:: WHAT IS REQUIRED ::
Each line of the data below that holds the word "will" is to be reported in full.

:: SUPPLIED ENTRIES ::
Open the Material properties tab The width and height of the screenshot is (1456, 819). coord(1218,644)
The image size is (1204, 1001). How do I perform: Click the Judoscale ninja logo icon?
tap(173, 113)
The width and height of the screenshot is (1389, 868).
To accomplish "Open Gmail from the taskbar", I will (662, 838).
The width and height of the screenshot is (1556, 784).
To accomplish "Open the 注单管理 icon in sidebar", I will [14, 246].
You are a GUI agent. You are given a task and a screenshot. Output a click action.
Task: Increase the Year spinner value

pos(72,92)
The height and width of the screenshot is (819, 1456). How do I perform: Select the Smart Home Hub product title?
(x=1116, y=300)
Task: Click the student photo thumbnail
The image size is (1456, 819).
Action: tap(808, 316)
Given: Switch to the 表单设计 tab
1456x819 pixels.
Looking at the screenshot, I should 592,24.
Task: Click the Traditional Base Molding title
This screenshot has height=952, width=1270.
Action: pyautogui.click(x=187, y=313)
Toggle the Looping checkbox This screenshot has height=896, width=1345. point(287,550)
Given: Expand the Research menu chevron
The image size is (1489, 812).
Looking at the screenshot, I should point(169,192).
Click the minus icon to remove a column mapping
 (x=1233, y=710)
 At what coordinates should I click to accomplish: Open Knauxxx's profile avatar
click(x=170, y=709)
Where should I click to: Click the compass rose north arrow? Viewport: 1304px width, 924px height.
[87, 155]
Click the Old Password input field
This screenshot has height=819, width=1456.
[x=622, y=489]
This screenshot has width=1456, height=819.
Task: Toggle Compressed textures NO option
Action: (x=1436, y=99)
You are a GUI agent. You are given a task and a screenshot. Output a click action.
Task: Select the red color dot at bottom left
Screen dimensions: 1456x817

:: SOLUTION ::
To accomplish "Open Gmail from the taskbar", I will (662, 838).
To accomplish "Open the 注单管理 icon in sidebar", I will [14, 246].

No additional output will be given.